To do » From the entries below, gather each line containing the word "Select".

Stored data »
>>>

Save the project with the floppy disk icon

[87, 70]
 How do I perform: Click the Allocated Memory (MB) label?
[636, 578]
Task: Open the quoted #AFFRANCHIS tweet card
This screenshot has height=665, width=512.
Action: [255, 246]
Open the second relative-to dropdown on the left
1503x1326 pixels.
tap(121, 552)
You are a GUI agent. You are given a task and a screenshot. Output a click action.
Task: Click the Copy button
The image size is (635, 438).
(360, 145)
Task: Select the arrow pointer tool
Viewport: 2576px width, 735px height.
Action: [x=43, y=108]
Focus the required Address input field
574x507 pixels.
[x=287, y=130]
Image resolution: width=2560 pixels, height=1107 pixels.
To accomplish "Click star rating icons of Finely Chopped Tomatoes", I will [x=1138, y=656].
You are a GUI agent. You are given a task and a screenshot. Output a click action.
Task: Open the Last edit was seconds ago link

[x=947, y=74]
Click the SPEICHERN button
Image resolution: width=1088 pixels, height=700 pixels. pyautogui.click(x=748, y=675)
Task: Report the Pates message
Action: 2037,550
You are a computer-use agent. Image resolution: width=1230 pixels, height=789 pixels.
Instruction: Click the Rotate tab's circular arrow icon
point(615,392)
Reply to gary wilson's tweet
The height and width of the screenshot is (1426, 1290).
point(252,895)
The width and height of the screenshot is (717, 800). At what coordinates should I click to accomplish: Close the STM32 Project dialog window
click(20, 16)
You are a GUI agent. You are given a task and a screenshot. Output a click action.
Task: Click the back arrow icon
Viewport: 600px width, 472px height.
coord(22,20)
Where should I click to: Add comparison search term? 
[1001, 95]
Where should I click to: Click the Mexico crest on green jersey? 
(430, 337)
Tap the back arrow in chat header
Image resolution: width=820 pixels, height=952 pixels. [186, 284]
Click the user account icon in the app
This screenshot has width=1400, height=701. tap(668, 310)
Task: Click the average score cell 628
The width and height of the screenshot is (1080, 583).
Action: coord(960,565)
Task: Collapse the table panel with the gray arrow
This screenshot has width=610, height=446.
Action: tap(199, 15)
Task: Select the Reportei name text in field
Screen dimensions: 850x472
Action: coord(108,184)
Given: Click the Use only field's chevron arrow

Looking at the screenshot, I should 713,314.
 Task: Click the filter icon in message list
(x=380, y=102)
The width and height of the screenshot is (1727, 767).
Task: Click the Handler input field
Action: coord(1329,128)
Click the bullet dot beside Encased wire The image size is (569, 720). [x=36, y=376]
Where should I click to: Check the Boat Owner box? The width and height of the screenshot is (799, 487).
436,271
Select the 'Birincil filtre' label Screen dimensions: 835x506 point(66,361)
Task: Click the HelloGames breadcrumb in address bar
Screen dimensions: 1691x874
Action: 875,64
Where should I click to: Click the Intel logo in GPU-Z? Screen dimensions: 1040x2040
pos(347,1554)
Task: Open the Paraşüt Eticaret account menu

<<<

Expected answer »
Task: Select the arrow pointer tool
Task: Select the Reportei name text in field
Select the 'Birincil filtre' label Screen dimensions: 835x506 point(66,361)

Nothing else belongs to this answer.